* **Exercise details**
Format every line of the records as a Markdown table with the columns Row and Line, one numbered row per line, omitting blank lines and leaving the pictures out of the answer.

* **Entries provided**
--- START ---

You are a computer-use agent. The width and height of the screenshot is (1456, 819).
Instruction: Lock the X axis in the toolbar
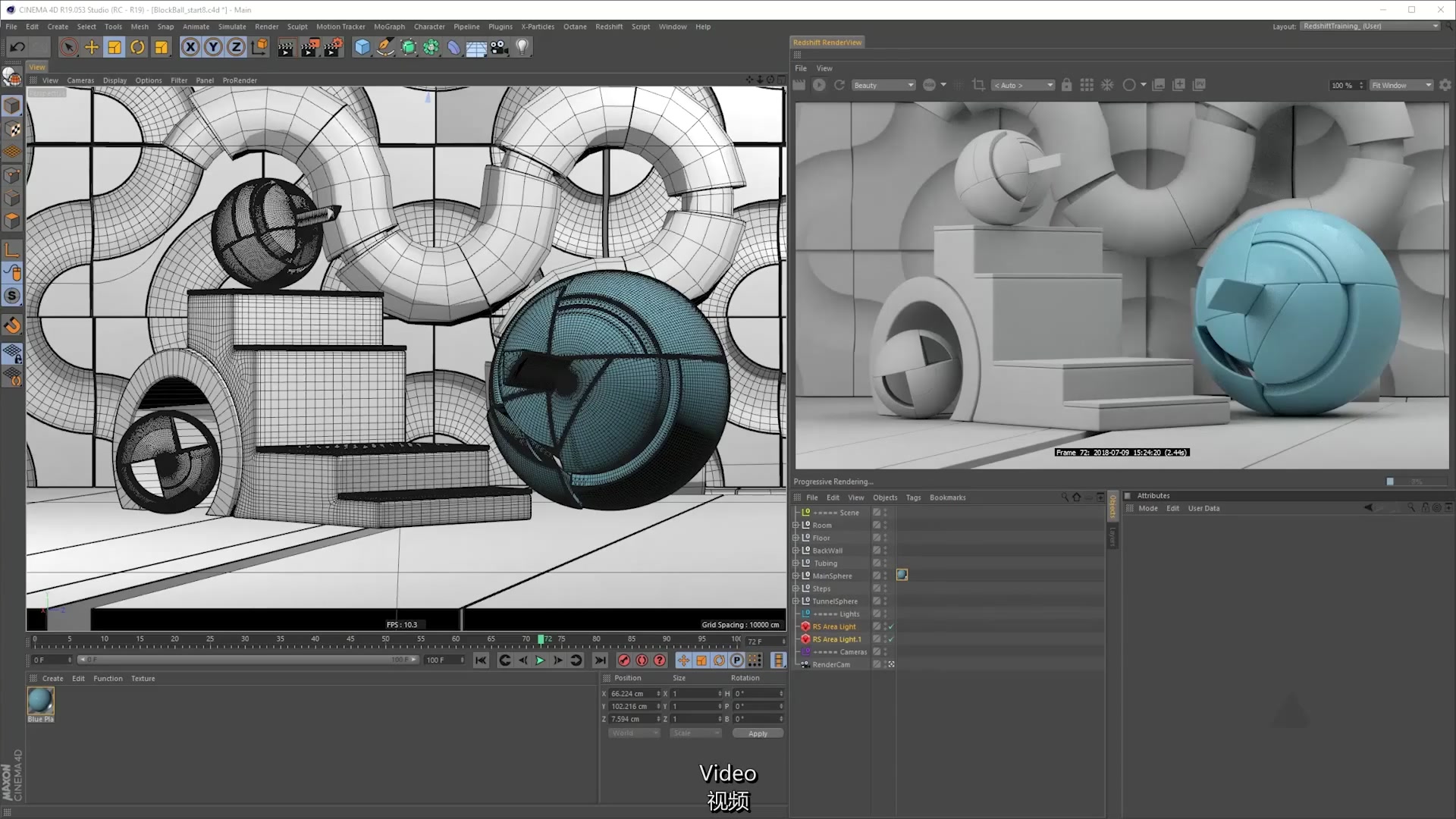tap(190, 47)
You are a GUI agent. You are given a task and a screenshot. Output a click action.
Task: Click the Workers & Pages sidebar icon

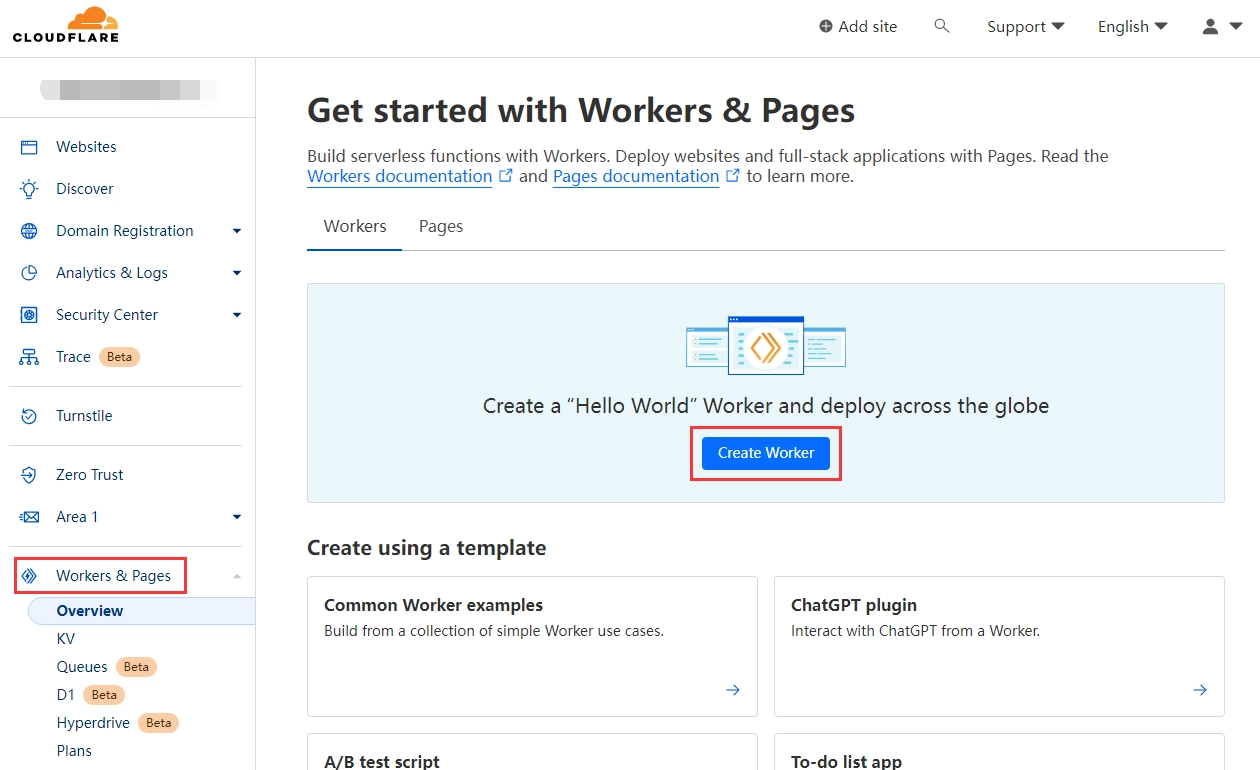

--- END ---

* **Response below**
| Row | Line |
|---|---|
| 1 | You are a computer-use agent. The width and height of the screenshot is (1456, 819). |
| 2 | Instruction: Lock the X axis in the toolbar |
| 3 | tap(190, 47) |
| 4 | You are a GUI agent. You are given a task and a screenshot. Output a click action. |
| 5 | Task: Click the Workers & Pages sidebar icon |